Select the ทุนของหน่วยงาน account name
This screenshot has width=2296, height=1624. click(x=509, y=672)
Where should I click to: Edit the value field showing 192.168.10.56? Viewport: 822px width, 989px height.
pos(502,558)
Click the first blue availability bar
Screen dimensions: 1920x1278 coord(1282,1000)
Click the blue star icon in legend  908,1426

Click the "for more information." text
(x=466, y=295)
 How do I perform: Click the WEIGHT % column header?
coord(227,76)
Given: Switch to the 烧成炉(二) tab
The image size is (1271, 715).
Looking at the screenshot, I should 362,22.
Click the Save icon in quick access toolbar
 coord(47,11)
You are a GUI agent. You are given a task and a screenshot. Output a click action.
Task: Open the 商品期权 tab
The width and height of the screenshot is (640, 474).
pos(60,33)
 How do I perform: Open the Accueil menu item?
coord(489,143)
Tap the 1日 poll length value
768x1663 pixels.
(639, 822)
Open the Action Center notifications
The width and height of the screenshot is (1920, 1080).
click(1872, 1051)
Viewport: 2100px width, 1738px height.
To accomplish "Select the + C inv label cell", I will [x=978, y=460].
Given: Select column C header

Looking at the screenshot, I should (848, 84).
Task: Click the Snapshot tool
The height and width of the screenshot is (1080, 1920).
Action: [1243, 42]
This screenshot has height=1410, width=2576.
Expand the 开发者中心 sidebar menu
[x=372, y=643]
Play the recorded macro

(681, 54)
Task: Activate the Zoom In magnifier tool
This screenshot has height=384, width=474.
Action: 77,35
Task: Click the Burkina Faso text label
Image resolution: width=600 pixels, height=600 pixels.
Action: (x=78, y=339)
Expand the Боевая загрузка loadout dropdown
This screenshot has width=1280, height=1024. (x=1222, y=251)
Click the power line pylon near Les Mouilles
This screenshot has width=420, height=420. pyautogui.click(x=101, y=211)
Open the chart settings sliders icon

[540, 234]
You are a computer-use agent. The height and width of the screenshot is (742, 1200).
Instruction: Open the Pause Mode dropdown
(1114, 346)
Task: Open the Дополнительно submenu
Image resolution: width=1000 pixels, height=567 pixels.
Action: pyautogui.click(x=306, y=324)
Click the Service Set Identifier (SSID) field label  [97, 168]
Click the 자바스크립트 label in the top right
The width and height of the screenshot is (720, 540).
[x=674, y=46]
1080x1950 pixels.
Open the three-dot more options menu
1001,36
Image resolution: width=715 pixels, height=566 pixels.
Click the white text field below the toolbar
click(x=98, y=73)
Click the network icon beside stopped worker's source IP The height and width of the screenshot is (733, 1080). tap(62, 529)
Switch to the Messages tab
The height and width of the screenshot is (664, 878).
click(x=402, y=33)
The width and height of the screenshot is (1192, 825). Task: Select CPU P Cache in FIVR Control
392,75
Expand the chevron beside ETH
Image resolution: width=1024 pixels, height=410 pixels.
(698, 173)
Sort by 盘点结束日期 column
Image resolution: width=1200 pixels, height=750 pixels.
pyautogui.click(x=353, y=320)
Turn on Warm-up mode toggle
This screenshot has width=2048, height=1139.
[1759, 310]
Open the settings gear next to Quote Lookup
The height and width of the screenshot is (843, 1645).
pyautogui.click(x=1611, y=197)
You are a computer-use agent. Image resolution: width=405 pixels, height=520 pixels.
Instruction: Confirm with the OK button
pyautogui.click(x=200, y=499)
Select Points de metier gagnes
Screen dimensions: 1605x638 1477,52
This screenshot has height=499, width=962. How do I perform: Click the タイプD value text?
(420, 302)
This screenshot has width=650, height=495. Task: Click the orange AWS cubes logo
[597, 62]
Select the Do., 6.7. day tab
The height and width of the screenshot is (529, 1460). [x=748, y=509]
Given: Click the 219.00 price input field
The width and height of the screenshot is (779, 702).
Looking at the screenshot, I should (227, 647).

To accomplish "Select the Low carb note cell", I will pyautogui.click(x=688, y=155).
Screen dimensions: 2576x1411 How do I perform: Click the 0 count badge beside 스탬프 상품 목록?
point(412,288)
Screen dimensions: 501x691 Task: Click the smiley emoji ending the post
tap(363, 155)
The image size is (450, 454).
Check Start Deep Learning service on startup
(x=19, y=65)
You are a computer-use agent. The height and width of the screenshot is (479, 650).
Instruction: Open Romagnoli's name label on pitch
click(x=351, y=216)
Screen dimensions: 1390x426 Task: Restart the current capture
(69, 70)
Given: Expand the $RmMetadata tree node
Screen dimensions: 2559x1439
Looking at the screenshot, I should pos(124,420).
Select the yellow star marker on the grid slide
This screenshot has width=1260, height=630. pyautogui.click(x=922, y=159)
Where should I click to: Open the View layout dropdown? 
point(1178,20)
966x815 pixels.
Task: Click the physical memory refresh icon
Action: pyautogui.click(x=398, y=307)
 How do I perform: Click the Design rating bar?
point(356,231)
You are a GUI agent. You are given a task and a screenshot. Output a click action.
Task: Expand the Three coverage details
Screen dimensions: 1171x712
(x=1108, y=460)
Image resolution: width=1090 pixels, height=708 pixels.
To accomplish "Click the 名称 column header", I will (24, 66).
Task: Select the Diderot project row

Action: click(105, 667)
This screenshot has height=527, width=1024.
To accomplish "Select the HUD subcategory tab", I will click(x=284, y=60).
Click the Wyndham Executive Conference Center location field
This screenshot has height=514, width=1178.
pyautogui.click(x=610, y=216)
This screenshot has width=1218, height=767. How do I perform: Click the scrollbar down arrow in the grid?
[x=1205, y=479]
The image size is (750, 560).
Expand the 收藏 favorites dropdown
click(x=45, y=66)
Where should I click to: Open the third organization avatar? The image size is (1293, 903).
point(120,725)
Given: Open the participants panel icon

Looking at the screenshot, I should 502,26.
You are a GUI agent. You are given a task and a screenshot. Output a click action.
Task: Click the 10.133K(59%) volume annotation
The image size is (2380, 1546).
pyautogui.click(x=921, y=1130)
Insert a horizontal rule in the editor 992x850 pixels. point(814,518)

..............................

■ DIE AUFGABE: Gib alle Zeilen oben vollständig und unverändert wieder.

■ ENDGÜLTIGE ANTWORT:
Select the ทุนของหน่วยงาน account name
This screenshot has width=2296, height=1624. click(x=509, y=672)
Where should I click to: Edit the value field showing 192.168.10.56? Viewport: 822px width, 989px height.
pos(502,558)
Click the first blue availability bar
Screen dimensions: 1920x1278 coord(1282,1000)
Click the blue star icon in legend  908,1426

Click the "for more information." text
(x=466, y=295)
 How do I perform: Click the WEIGHT % column header?
coord(227,76)
Given: Switch to the 烧成炉(二) tab
The image size is (1271, 715).
Looking at the screenshot, I should 362,22.
Click the Save icon in quick access toolbar
 coord(47,11)
You are a GUI agent. You are given a task and a screenshot. Output a click action.
Task: Open the 商品期权 tab
The width and height of the screenshot is (640, 474).
pos(60,33)
 How do I perform: Open the Accueil menu item?
coord(489,143)
Tap the 1日 poll length value
768x1663 pixels.
(639, 822)
Open the Action Center notifications
The width and height of the screenshot is (1920, 1080).
click(1872, 1051)
Viewport: 2100px width, 1738px height.
To accomplish "Select the + C inv label cell", I will [x=978, y=460].
Given: Select column C header

Looking at the screenshot, I should (848, 84).
Task: Click the Snapshot tool
The height and width of the screenshot is (1080, 1920).
Action: [1243, 42]
This screenshot has height=1410, width=2576.
Expand the 开发者中心 sidebar menu
[x=372, y=643]
Play the recorded macro

(681, 54)
Task: Activate the Zoom In magnifier tool
This screenshot has height=384, width=474.
Action: 77,35
Task: Click the Burkina Faso text label
Image resolution: width=600 pixels, height=600 pixels.
Action: (x=78, y=339)
Expand the Боевая загрузка loadout dropdown
This screenshot has width=1280, height=1024. (x=1222, y=251)
Click the power line pylon near Les Mouilles
This screenshot has width=420, height=420. pyautogui.click(x=101, y=211)
Open the chart settings sliders icon

[540, 234]
You are a computer-use agent. The height and width of the screenshot is (742, 1200).
Instruction: Open the Pause Mode dropdown
(1114, 346)
Task: Open the Дополнительно submenu
Image resolution: width=1000 pixels, height=567 pixels.
Action: pyautogui.click(x=306, y=324)
Click the Service Set Identifier (SSID) field label  [97, 168]
Click the 자바스크립트 label in the top right
The width and height of the screenshot is (720, 540).
[x=674, y=46]
1080x1950 pixels.
Open the three-dot more options menu
1001,36
Image resolution: width=715 pixels, height=566 pixels.
Click the white text field below the toolbar
click(x=98, y=73)
Click the network icon beside stopped worker's source IP The height and width of the screenshot is (733, 1080). tap(62, 529)
Switch to the Messages tab
The height and width of the screenshot is (664, 878).
click(x=402, y=33)
The width and height of the screenshot is (1192, 825). Task: Select CPU P Cache in FIVR Control
392,75
Expand the chevron beside ETH
Image resolution: width=1024 pixels, height=410 pixels.
(698, 173)
Sort by 盘点结束日期 column
Image resolution: width=1200 pixels, height=750 pixels.
pyautogui.click(x=353, y=320)
Turn on Warm-up mode toggle
This screenshot has width=2048, height=1139.
[1759, 310]
Open the settings gear next to Quote Lookup
The height and width of the screenshot is (843, 1645).
pyautogui.click(x=1611, y=197)
You are a computer-use agent. Image resolution: width=405 pixels, height=520 pixels.
Instruction: Confirm with the OK button
pyautogui.click(x=200, y=499)
Select Points de metier gagnes
Screen dimensions: 1605x638 1477,52
This screenshot has height=499, width=962. How do I perform: Click the タイプD value text?
(420, 302)
This screenshot has width=650, height=495. Task: Click the orange AWS cubes logo
[597, 62]
Select the Do., 6.7. day tab
The height and width of the screenshot is (529, 1460). [x=748, y=509]
Given: Click the 219.00 price input field
The width and height of the screenshot is (779, 702).
Looking at the screenshot, I should (227, 647).

To accomplish "Select the Low carb note cell", I will pyautogui.click(x=688, y=155).
Screen dimensions: 2576x1411 How do I perform: Click the 0 count badge beside 스탬프 상품 목록?
point(412,288)
Screen dimensions: 501x691 Task: Click the smiley emoji ending the post
tap(363, 155)
The image size is (450, 454).
Check Start Deep Learning service on startup
(x=19, y=65)
You are a computer-use agent. The height and width of the screenshot is (479, 650).
Instruction: Open Romagnoli's name label on pitch
click(x=351, y=216)
Screen dimensions: 1390x426 Task: Restart the current capture
(69, 70)
Given: Expand the $RmMetadata tree node
Screen dimensions: 2559x1439
Looking at the screenshot, I should pos(124,420).
Select the yellow star marker on the grid slide
This screenshot has width=1260, height=630. pyautogui.click(x=922, y=159)
Where should I click to: Open the View layout dropdown? 
point(1178,20)
966x815 pixels.
Task: Click the physical memory refresh icon
Action: pyautogui.click(x=398, y=307)
 How do I perform: Click the Design rating bar?
point(356,231)
You are a GUI agent. You are given a task and a screenshot. Output a click action.
Task: Expand the Three coverage details
Screen dimensions: 1171x712
(x=1108, y=460)
Image resolution: width=1090 pixels, height=708 pixels.
To accomplish "Click the 名称 column header", I will (24, 66).
Task: Select the Diderot project row

Action: click(105, 667)
This screenshot has height=527, width=1024.
To accomplish "Select the HUD subcategory tab", I will click(x=284, y=60).
Click the Wyndham Executive Conference Center location field
This screenshot has height=514, width=1178.
pyautogui.click(x=610, y=216)
This screenshot has width=1218, height=767. How do I perform: Click the scrollbar down arrow in the grid?
[x=1205, y=479]
The image size is (750, 560).
Expand the 收藏 favorites dropdown
click(x=45, y=66)
Where should I click to: Open the third organization avatar? The image size is (1293, 903).
point(120,725)
Given: Open the participants panel icon

Looking at the screenshot, I should 502,26.
You are a GUI agent. You are given a task and a screenshot. Output a click action.
Task: Click the 10.133K(59%) volume annotation
The image size is (2380, 1546).
pyautogui.click(x=921, y=1130)
Insert a horizontal rule in the editor 992x850 pixels. point(814,518)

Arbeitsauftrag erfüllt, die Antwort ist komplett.